#### INPUT
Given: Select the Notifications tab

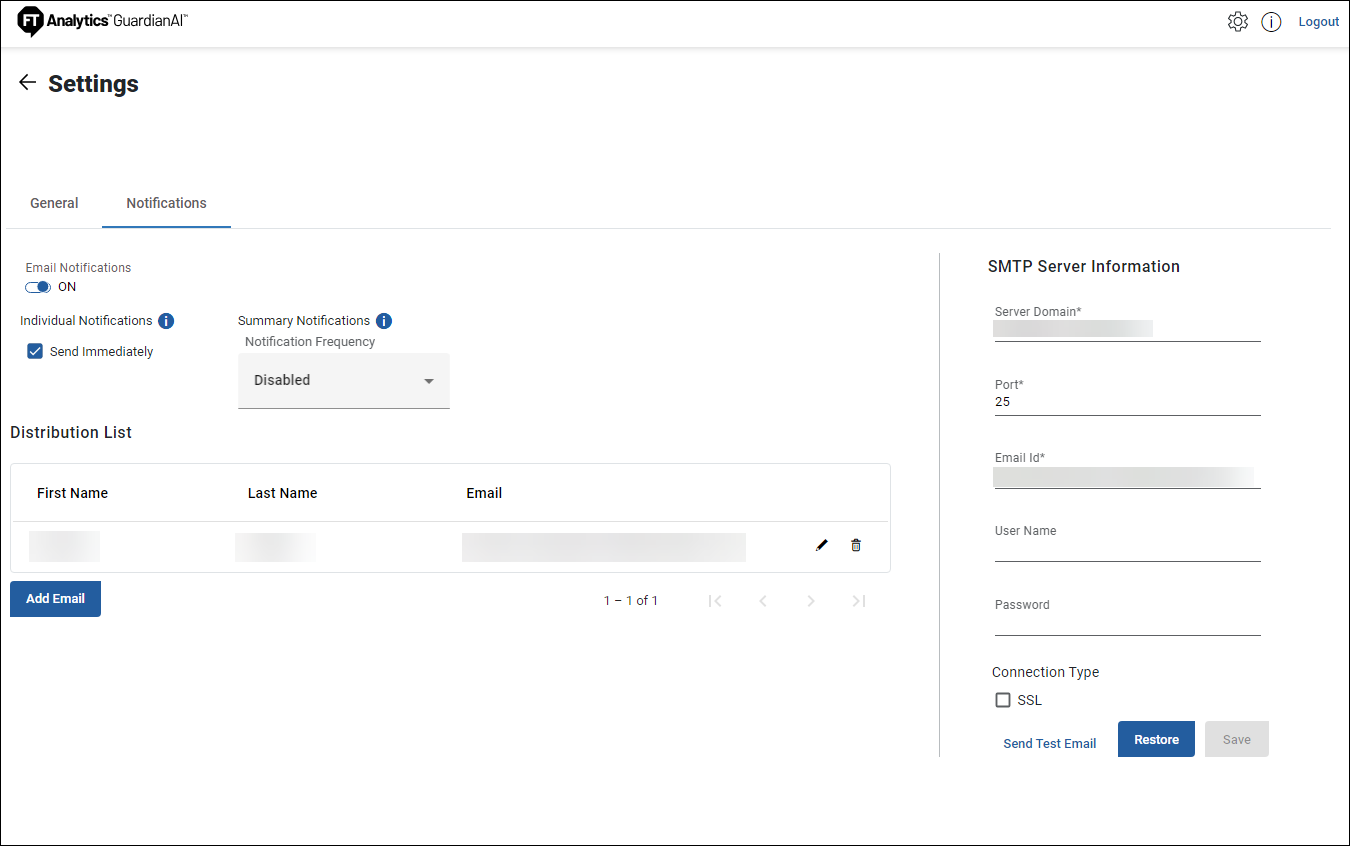Looking at the screenshot, I should pos(166,203).
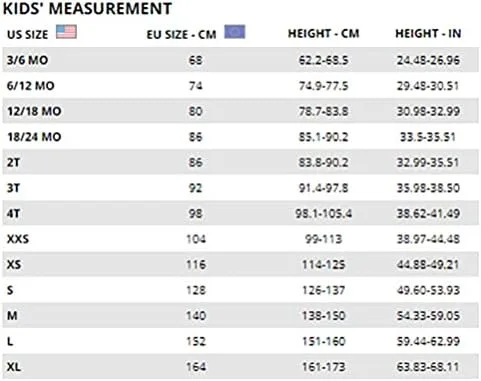Click the EU flag icon
Viewport: 481px width, 381px height.
[235, 32]
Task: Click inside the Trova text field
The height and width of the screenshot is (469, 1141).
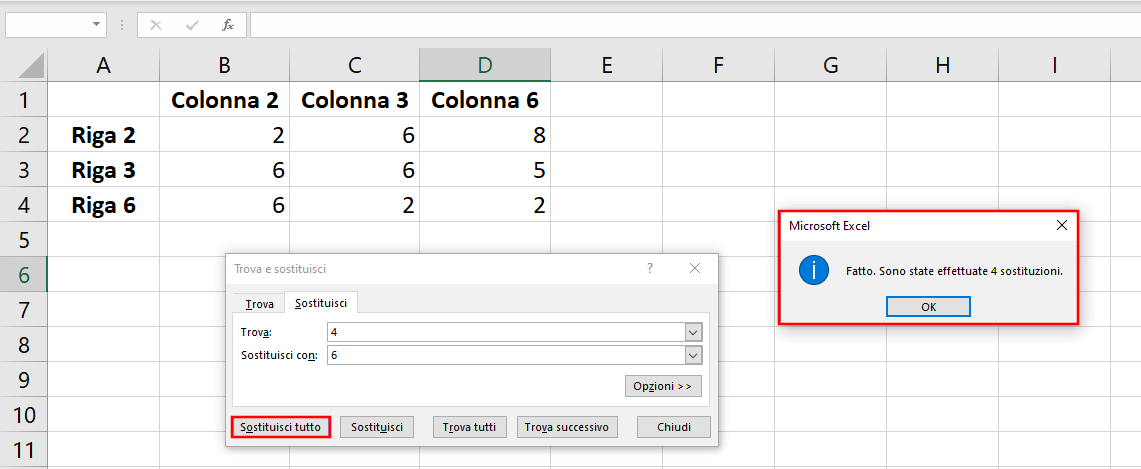Action: pos(506,332)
########
→ WHAT IS NEEDED
Could you reproduce the records above exactly, leaving out every picture?

→ RESPONSE AREA
Given: Select the Notifications tab

Looking at the screenshot, I should pos(166,203).
Click the EU flag icon
Viewport: 481px width, 381px height.
[235, 32]
Task: Click inside the Trova text field
The height and width of the screenshot is (469, 1141).
Action: pos(506,332)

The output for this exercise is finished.